Probiotic characterization of a commercial starter culture used in the fermentation of sausages

Fuente: Food Science and Technology (Campinas)
Abstract Probiotic starter culture does not only improve the safety and shelf-life of products but also extends health benefits to the consumer. This study investigated the probiotic potential of a commercial starter culture used in the fermentation of meat sausages. The starter culture tested, composed of Lactobacillus sakei, Staphylococcus xylosus, and Staphylococcus carnosus, was evaluated for resistance to antimicrobials, low pH values and bile salts; production of gas and capsules; acidification capacity; and growth after exposure to different pH values, temperatures, and curing salts. The antagonistic capacity was also assessed against Escherichia coli ATCC25922, Salmonella Enteritidis ATCC13076, Vibrio parahaemolyticus, Staphylococcus aureus ATCC43300, Enterococcus faecalis ATCC29212, and Listeria monocytogenes CERELA. The starter culture was susceptible to all tested antimicrobials and strongly inhibited pathogenic strains, with inhibition halos diameters > 30 mm.

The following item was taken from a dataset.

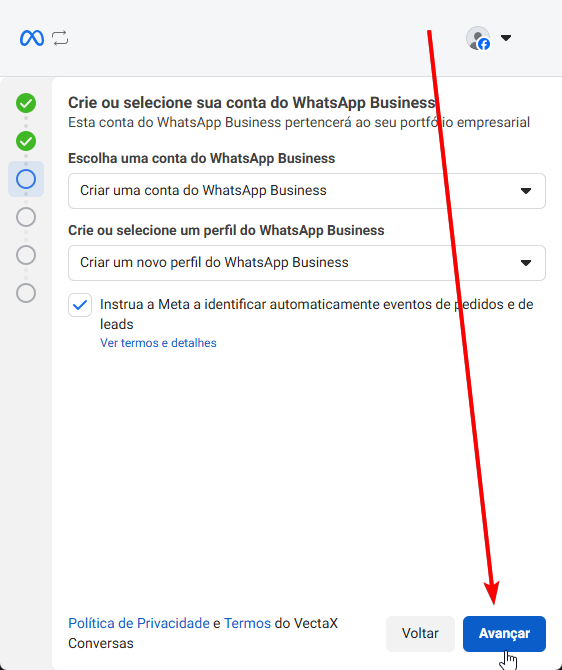
Task: Click the arrow on the WhatsApp Business account selector
Action: [x=526, y=191]
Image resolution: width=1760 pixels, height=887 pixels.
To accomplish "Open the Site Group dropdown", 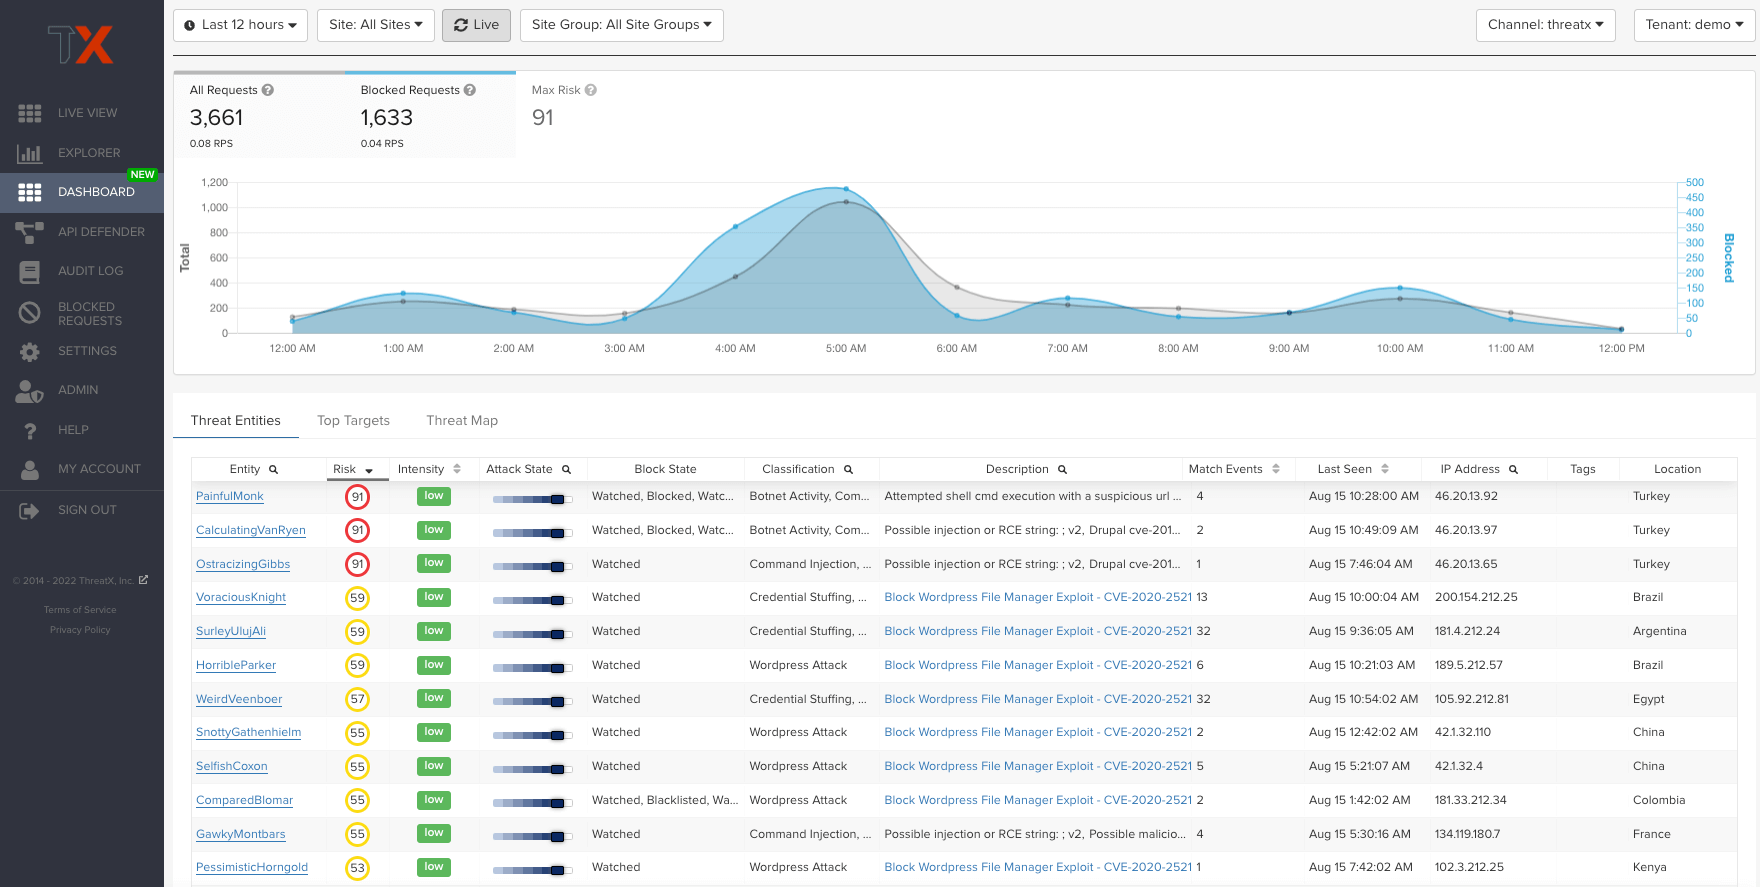I will 621,25.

The culture was resistant to all concentrations of bile salts tested, did not produce gas or capsules, and could grow within a temperature range of 15 °C to 35 °C in saline medium containing healing salts (nitrite/nitrate). Although, the inability of the culture to withstand low pH, indicating intolerance to stomach acidity, limits its use as a live probiotic, beneficial health effects may be derived from the inactivated culture.